Patent Law Year in Review

by Dennis Crouch

I just gave a short (45 min) talk about the past year in patent law. See the slides here: Patent Year in Review.  Key points:

  1. Director Review and Ex Parte Lobbying: Exercising the constitutional right to petition the government via shadow request for director review.
  2. Full Scope Enablement and Written Description: Increased focus by both the USPTO and the Federal Circuit.  Pending SCOTUS cases of Amgen v. Sanofi and Juno v. Kite.
  3. Patents as Commodity: Many folks are treating it as such.
  4. Broad IPR Estoppel: CalTech v. Broadcom/Apple.  Pending before the Supreme Court.
  5. Who is the Inventor: AI and Corporation as the inventor.  Thaler v. Vidal cert petition likely in January 2023.
  6. Eligibility: Tropp and Interactive Wearables are not great vehicles for Supreme Court review.  Hopefully IBM petitions its case from IBM v. Zillow.
  7. Patent Venue: Lots still happening in W.D.Tex.  IMO, parties arguing inconvenient venue don’t really care about convenience. Their basic concern is that they want to escape from Judge Albright’s courtroom and raise costs on the patentee.

22 thoughts on “Patent Law Year in Review

  1. 6

    >>Patents as Commodity: Many folks are treating it as such.

    I’ve been saying this for years. The in-house counsel now treat patents like a commodity.

• **WORK TASK**:
List the topic headings of the key points in the patent law year-in-review post, in the order they appear.

• **DATA LISTING**:
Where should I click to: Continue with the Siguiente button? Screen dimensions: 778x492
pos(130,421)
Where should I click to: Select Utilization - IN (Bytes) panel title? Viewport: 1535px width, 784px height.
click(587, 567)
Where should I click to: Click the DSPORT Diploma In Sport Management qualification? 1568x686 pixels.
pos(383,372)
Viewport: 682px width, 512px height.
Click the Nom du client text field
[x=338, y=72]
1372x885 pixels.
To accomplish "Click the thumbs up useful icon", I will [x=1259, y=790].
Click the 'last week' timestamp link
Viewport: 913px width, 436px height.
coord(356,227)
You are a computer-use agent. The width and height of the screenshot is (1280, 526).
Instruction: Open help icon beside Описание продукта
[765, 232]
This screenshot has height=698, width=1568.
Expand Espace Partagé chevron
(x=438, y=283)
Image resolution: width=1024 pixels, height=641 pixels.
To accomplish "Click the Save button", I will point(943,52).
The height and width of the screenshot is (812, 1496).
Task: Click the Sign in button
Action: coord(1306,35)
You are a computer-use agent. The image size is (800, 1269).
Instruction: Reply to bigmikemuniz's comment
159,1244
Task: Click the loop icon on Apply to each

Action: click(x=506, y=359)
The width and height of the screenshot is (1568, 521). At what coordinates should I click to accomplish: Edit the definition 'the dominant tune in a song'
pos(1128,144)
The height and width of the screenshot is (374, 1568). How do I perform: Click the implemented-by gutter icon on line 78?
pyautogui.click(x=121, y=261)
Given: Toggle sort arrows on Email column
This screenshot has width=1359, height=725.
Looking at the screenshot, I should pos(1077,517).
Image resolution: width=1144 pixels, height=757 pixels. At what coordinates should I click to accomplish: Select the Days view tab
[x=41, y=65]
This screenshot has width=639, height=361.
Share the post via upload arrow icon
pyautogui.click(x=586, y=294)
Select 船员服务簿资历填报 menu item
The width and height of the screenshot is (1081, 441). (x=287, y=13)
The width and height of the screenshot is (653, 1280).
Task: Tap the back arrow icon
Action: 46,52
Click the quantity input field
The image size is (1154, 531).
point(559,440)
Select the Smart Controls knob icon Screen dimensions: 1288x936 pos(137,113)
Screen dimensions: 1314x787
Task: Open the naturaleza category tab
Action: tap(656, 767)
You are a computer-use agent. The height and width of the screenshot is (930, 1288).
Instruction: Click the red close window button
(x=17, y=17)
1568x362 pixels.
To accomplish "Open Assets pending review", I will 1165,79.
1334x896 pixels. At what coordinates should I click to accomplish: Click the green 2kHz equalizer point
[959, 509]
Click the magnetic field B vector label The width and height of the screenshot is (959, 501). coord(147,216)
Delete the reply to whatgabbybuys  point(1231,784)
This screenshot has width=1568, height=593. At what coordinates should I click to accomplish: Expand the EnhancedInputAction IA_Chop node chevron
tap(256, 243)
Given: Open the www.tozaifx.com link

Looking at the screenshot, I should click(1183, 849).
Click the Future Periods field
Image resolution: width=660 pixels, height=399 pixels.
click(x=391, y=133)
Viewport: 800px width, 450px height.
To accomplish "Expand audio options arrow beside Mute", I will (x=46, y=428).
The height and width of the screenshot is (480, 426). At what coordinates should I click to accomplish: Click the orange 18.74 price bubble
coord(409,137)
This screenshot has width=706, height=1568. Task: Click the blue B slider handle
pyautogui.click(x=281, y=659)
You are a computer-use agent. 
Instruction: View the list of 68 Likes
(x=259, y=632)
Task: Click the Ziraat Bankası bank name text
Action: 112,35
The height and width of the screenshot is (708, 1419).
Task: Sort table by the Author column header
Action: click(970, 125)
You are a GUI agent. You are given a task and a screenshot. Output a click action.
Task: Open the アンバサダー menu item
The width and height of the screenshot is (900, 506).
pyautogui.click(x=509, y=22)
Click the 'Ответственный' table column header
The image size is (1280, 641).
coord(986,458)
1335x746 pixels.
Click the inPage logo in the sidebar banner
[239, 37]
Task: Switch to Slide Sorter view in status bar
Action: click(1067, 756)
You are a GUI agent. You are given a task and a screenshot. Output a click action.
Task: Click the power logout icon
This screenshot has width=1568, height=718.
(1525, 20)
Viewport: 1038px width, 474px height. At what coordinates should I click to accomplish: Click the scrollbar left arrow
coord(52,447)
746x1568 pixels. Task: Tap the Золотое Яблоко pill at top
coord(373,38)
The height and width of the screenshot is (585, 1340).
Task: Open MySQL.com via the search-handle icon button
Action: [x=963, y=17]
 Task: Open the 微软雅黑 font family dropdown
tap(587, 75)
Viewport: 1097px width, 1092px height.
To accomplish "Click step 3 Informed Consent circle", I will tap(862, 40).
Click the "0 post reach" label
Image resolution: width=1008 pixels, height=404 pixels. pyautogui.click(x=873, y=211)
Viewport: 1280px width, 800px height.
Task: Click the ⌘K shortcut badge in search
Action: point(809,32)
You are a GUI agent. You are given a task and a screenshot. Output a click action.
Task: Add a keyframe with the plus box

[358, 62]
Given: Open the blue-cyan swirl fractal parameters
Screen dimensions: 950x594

• **PROBLEM SOLUTION**:
1. Director Review and Ex Parte Lobbying
2. Full Scope Enablement and Written Description
3. Patents as Commodity
4. Broad IPR Estoppel
5. Who is the Inventor
6. Eligibility
7. Patent Venue